ALMATY, Kazakhstan — LUKoil will receive about $438 million to help end an ownership dispute that arose when China National Petroleum Corporation bought the Russian oil producer's partner in a Kazakh oil venture in 2005.
PetroKazakhstan and LUKoil will each retain their 50 percent stakes in the venture, Turgai Petroleum, state-run KazMunaiGaz Exploration Production said Friday in a statement. KazMunaiGaz owns PetroKazakhstan with CNPC.
LUKoil made a rival bid to buy PetroKazakhstan five years ago as Russia and China jostled for access to Central Asia’s energy resources.
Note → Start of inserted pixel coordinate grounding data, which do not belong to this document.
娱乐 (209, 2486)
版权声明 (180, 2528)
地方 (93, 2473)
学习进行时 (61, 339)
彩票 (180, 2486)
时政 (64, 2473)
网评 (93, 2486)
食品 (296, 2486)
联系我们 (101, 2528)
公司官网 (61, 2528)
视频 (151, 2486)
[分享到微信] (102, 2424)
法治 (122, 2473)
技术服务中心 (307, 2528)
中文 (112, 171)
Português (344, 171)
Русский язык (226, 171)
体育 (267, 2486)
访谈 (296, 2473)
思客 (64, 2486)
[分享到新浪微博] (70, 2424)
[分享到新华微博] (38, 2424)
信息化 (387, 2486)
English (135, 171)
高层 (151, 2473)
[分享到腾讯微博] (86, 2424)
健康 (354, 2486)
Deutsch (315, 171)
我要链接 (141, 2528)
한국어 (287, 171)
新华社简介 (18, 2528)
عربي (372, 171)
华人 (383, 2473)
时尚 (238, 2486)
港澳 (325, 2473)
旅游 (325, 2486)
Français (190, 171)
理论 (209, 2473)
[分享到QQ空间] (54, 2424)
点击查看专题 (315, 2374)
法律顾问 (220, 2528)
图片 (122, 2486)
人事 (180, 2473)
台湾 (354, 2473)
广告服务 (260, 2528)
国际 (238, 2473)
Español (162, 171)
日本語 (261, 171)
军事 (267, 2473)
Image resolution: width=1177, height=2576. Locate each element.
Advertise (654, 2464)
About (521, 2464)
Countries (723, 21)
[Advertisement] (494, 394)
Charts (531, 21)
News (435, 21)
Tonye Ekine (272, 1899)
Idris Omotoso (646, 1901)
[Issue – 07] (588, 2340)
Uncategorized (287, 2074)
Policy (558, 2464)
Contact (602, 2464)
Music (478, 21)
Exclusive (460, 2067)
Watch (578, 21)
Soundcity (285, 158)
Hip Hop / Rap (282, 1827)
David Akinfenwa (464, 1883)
LUKoil, the country's largest private oil producer, sought to exercise a right of first refusal to buy PetroKazakhstan out of Turgai in 2008, saying CNPC was not offering it acceptable projects as an alternative.
“This allows LUKoil to avoid problems in Kazakhstan, and they get an inflow of real cash,” said Pavel Sorokin, an oil and gas analyst for Alfa Bank.
The agreement, signed Aug. 16 in Moscow, gives LUKoil the right to dividends from Turgai, which it has not received since 2008, said a LUKoil spokesman, who declined to be identified citing company policy.
KazMunaiGaz EP said it also might get a portion of dividends, which were halted during the arbitration period, through its stake in PetroKazakhstan.
Turgai Petroleum produced an average of 68,000 barrels per day last year and holds proven and probable reserves of 104.4 million barrels, according to KazMunaiGaz EP.